Drahozalová, A., Novotný, F., & Wałoszková, A. (2025). Czech exports holding course amid a storm of uncertainty. Monetary Policy Report – Spring 2025 (Box 1), Czech National Bank.
Cheptea, A., Fontagne, L., & Zignago, S. (2014). European Export Performance. Review of World Economics. 150, 25-58.
Leitner, S. M., Marcias, M., Mirza, D., Pindyuk, O., Siedschlag, I., Stehrer, R., Stöllinger, R., & Studnicka, Z. (2016). The Evolving Composition of Intra-EU Trade (wiiw Research Report No. 414). The Vienna Institute for International Economic Studies (wiiw).
[1] Most international databases are available with a time lag, so the following analysis is based on data for 2023–2024. However, the identified trends are long-term in nature, so the conclusions can also be applied to 2025.
[2] Compared with the traditional constant market share (CMS) approach, the method of Cheptea et al. is econometric: it works with the growth of individual bilateral flows at the year–exporter–importer–product level and uses a regression model to separately identify the exporter, import market and exported product effects. As a result, the performance effect is not merely a residual, but a directly estimated variable, and the results do not depend on the order of decomposition.
[3] While in the short term a positive contribution of the performance effect can be interpreted as higher competitiveness, whether price- or technology-based, over the long term this interpretation is distorted by the convergence of emerging economies. This was discussed in more detail in article VI.3 in the 2024 Balance of Payments Report: More than Competitiveness: What Lies Behind Countries’ Export Market Shares?
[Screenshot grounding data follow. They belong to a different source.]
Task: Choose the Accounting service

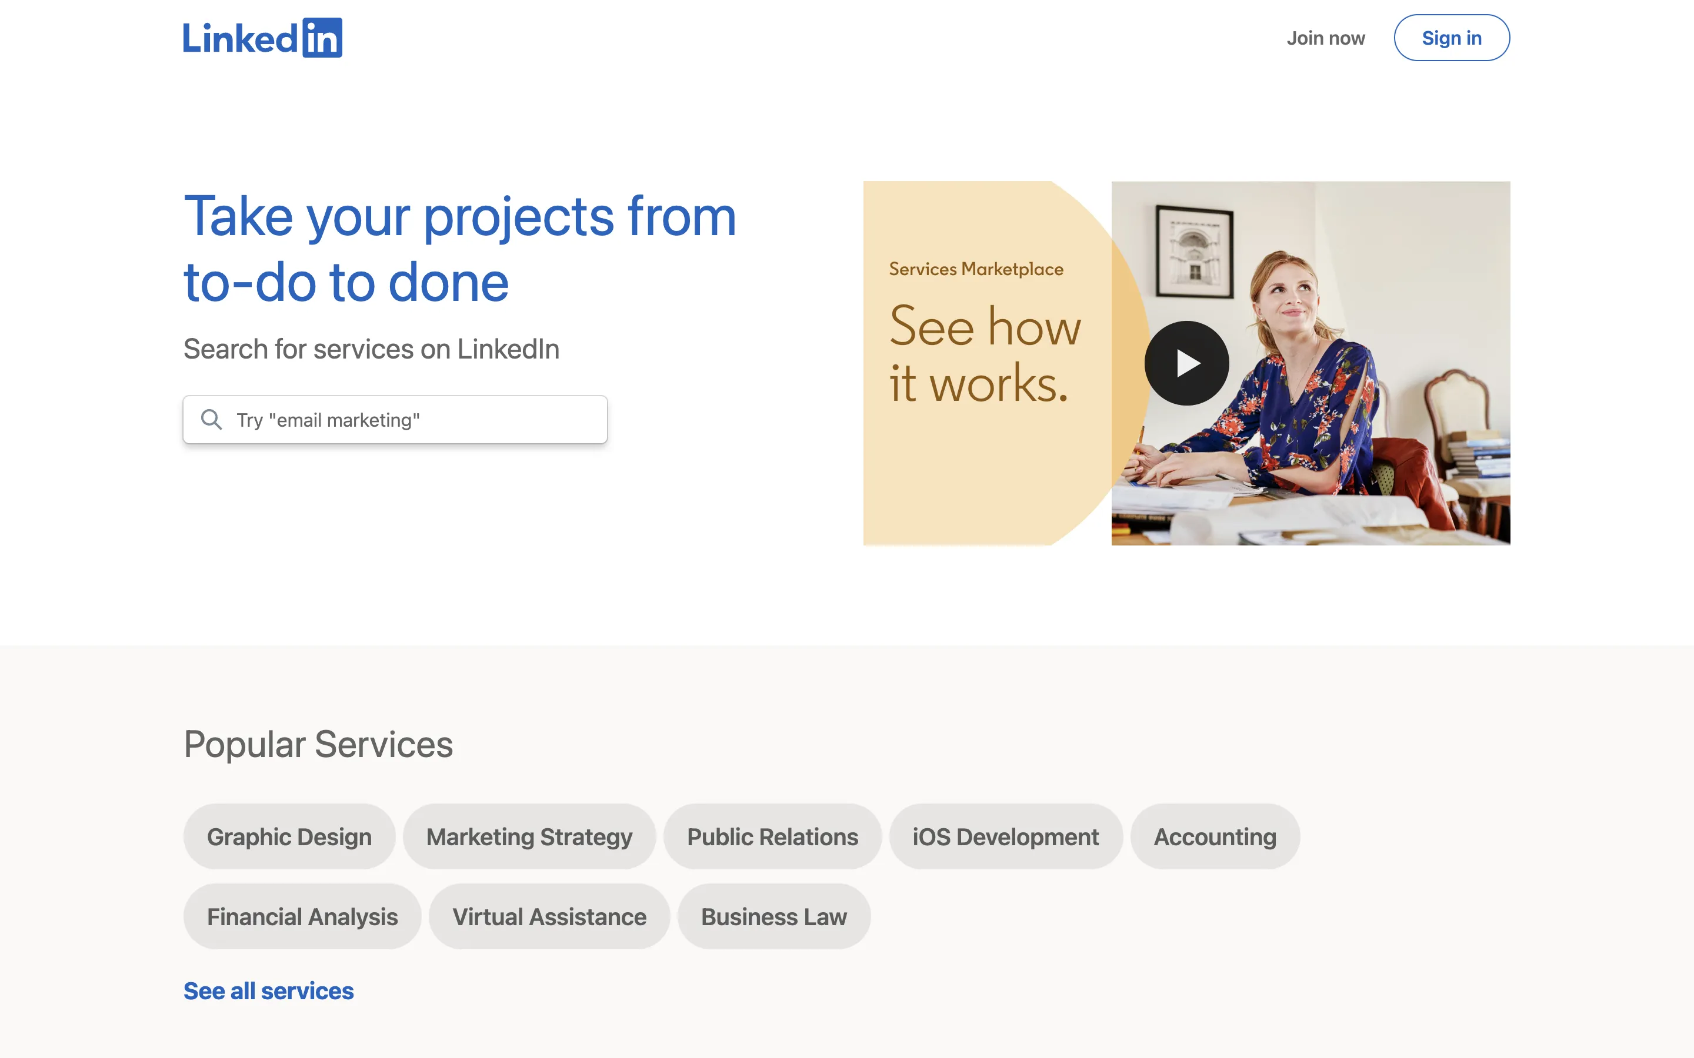Action: pyautogui.click(x=1215, y=836)
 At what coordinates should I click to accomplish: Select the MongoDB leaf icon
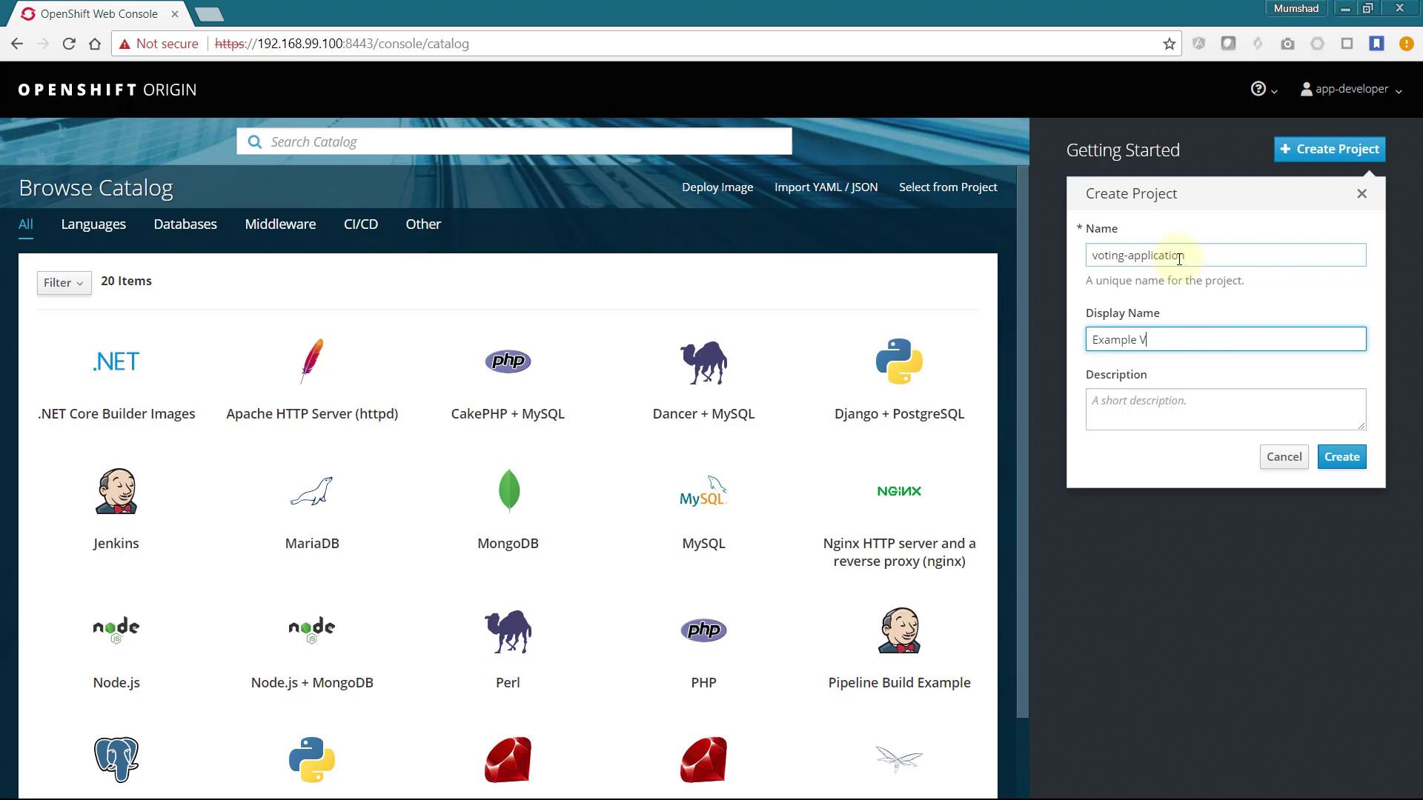[508, 491]
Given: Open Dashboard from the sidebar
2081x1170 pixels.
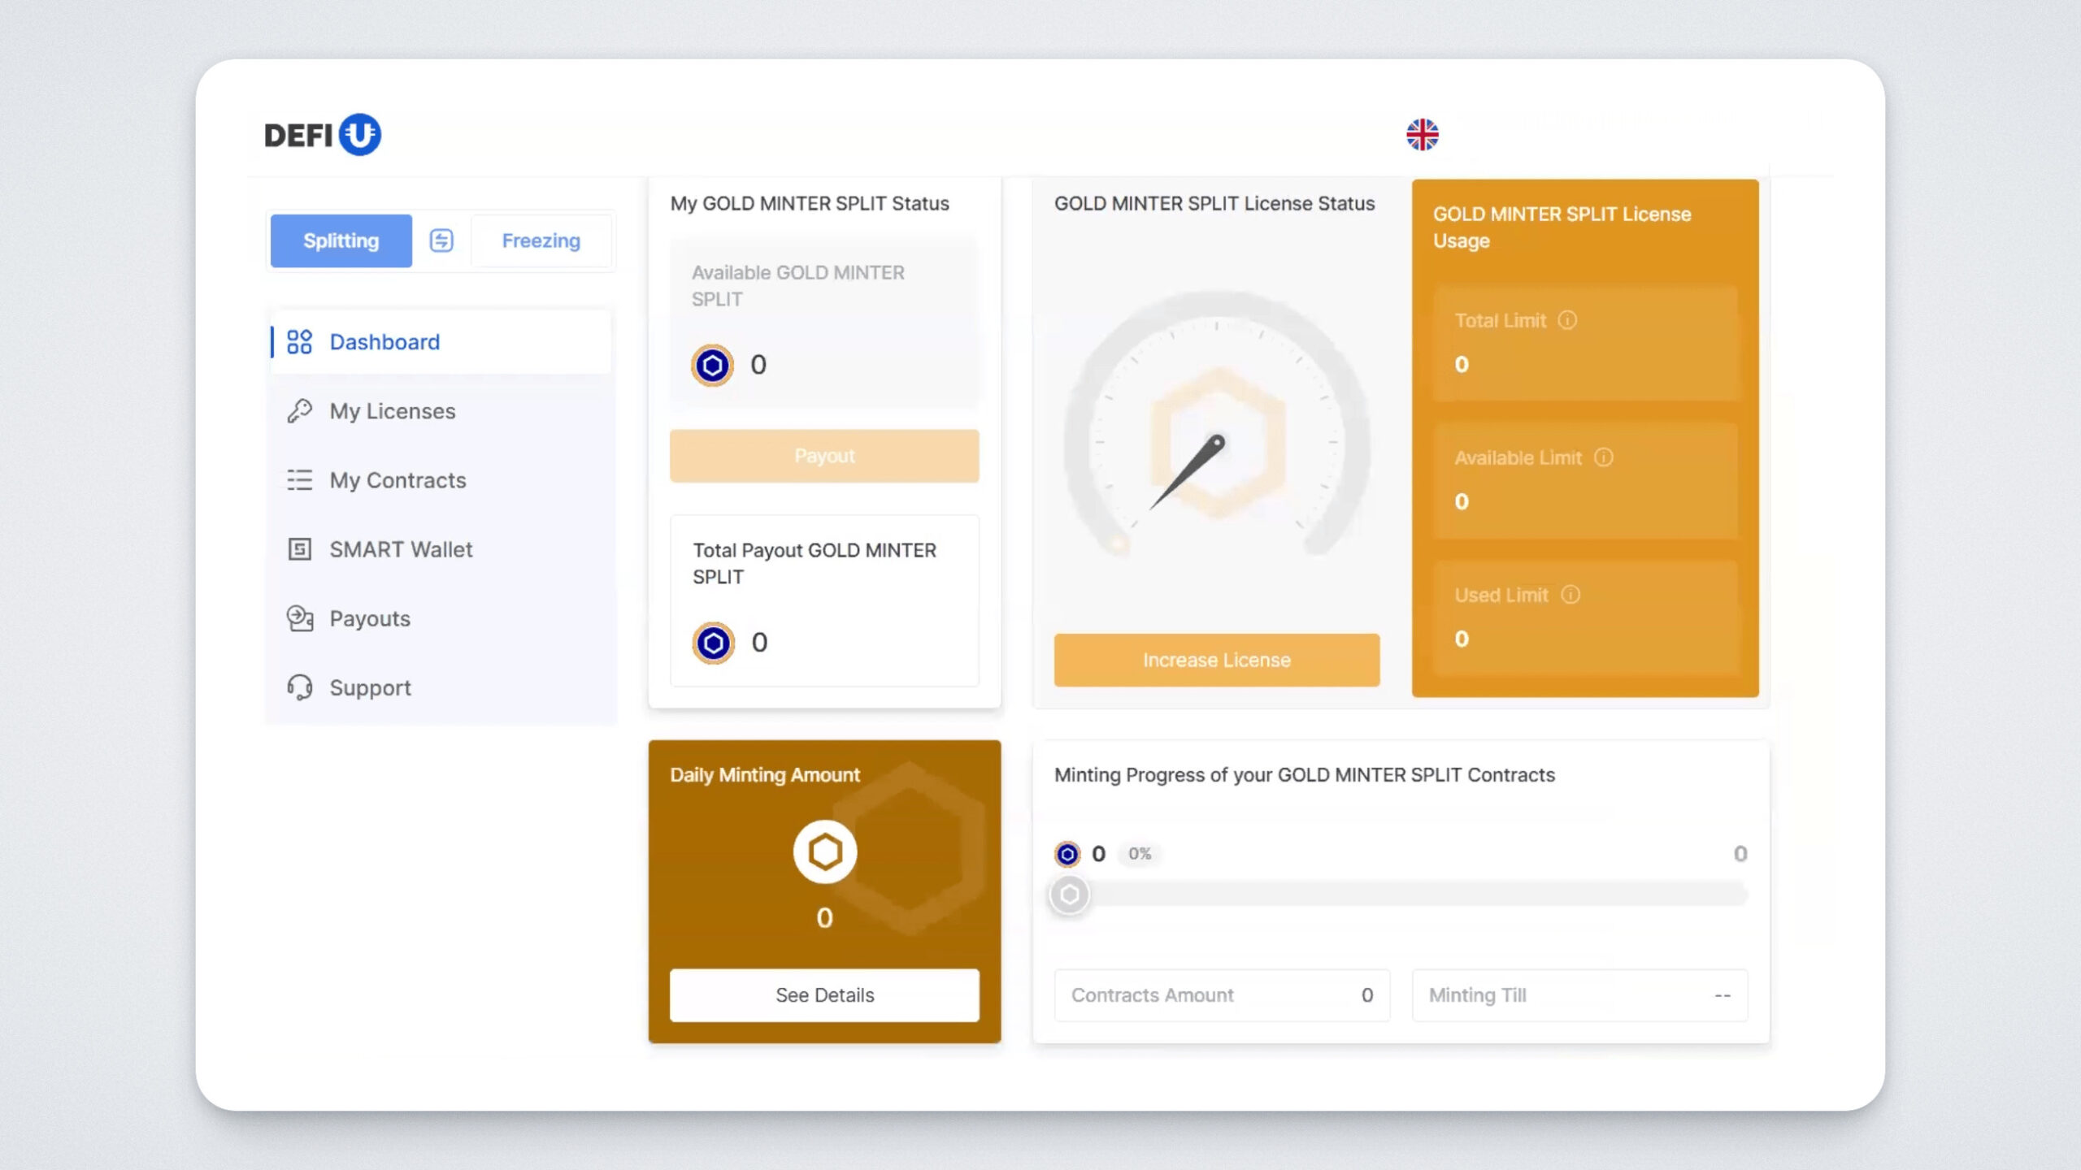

[4] Changes in market shares are calculated on the intensive margin, which captures changes in exports of already existing products to already existing markets and therefore does not correspond exactly to the actual growth in market share. The differences from the actual values are small, however, as most trade relationships are already established in advanced economies (Cheptea et al., 2014)
[5] This topic was discussed in the box “Czech exports holding course amid a storm of uncertainty” in the Spring 2025 Monetary Policy Report.
[6] Among Czechia’s major export destinations, its market share declined only in the USA, Slovakia and Spain.
[7] Excluding countries such as Luxembourg, the Netherlands, Cyprus, Malta and others, where FDI is high relative to GDP owing to their role in tax optimisation.
[8] Although direct investment from the USA, Japan and Korea is significant, it is probably mostly horizontal in nature, i.e. aimed primarily at serving the European market rather than integrating Czech production into these countries’ production chains. This is also consistent with the relatively lower volume of mutual trade.